What you should do -
The entries are to be repeated verbatim, with nothing left out.

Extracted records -
_ _ _

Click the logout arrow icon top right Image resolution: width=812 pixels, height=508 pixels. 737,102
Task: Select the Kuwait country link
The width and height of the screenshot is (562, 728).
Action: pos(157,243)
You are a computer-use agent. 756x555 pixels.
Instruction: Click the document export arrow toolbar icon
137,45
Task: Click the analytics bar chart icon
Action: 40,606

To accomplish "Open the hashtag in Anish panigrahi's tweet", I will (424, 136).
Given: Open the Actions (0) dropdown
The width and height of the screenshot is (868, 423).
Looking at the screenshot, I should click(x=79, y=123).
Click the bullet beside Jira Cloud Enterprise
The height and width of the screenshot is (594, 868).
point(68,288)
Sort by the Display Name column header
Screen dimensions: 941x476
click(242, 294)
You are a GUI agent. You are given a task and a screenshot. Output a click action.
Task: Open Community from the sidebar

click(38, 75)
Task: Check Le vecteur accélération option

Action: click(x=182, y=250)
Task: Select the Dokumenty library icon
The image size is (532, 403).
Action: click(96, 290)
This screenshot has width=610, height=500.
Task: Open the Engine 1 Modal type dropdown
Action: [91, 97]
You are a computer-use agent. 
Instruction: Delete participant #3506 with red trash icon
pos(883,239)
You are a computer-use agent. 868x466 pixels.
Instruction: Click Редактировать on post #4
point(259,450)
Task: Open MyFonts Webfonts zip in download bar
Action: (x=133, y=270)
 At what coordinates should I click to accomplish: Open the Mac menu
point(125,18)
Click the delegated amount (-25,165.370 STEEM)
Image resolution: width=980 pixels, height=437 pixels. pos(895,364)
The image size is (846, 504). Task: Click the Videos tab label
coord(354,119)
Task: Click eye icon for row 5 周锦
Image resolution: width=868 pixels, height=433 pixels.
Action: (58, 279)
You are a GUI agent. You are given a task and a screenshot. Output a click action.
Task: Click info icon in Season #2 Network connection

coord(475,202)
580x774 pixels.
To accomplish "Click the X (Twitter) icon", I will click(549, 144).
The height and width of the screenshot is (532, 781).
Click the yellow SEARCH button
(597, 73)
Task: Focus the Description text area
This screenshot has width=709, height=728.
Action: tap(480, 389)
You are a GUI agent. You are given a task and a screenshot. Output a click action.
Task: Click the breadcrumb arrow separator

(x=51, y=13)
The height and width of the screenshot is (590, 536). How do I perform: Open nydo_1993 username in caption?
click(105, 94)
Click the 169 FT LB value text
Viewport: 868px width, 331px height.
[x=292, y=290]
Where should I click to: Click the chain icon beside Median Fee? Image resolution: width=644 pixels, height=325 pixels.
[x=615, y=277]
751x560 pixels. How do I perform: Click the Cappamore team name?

_ _ _

Written answer -
Click the logout arrow icon top right Image resolution: width=812 pixels, height=508 pixels. 737,102
Task: Select the Kuwait country link
The width and height of the screenshot is (562, 728).
Action: pos(157,243)
You are a computer-use agent. 756x555 pixels.
Instruction: Click the document export arrow toolbar icon
137,45
Task: Click the analytics bar chart icon
Action: 40,606

To accomplish "Open the hashtag in Anish panigrahi's tweet", I will (424, 136).
Given: Open the Actions (0) dropdown
The width and height of the screenshot is (868, 423).
Looking at the screenshot, I should click(x=79, y=123).
Click the bullet beside Jira Cloud Enterprise
The height and width of the screenshot is (594, 868).
point(68,288)
Sort by the Display Name column header
Screen dimensions: 941x476
click(242, 294)
You are a GUI agent. You are given a task and a screenshot. Output a click action.
Task: Open Community from the sidebar

click(38, 75)
Task: Check Le vecteur accélération option

Action: click(x=182, y=250)
Task: Select the Dokumenty library icon
The image size is (532, 403).
Action: click(96, 290)
This screenshot has width=610, height=500.
Task: Open the Engine 1 Modal type dropdown
Action: [91, 97]
You are a computer-use agent. 
Instruction: Delete participant #3506 with red trash icon
pos(883,239)
You are a computer-use agent. 868x466 pixels.
Instruction: Click Редактировать on post #4
point(259,450)
Task: Open MyFonts Webfonts zip in download bar
Action: (x=133, y=270)
 At what coordinates should I click to accomplish: Open the Mac menu
point(125,18)
Click the delegated amount (-25,165.370 STEEM)
Image resolution: width=980 pixels, height=437 pixels. pos(895,364)
The image size is (846, 504). Task: Click the Videos tab label
coord(354,119)
Task: Click eye icon for row 5 周锦
Image resolution: width=868 pixels, height=433 pixels.
Action: (58, 279)
You are a GUI agent. You are given a task and a screenshot. Output a click action.
Task: Click info icon in Season #2 Network connection

coord(475,202)
580x774 pixels.
To accomplish "Click the X (Twitter) icon", I will click(549, 144).
The height and width of the screenshot is (532, 781).
Click the yellow SEARCH button
(597, 73)
Task: Focus the Description text area
This screenshot has width=709, height=728.
Action: tap(480, 389)
You are a GUI agent. You are given a task and a screenshot. Output a click action.
Task: Click the breadcrumb arrow separator

(x=51, y=13)
The height and width of the screenshot is (590, 536). How do I perform: Open nydo_1993 username in caption?
click(105, 94)
Click the 169 FT LB value text
Viewport: 868px width, 331px height.
[x=292, y=290]
Where should I click to: Click the chain icon beside Median Fee? Image resolution: width=644 pixels, height=325 pixels.
[x=615, y=277]
751x560 pixels. How do I perform: Click the Cappamore team name?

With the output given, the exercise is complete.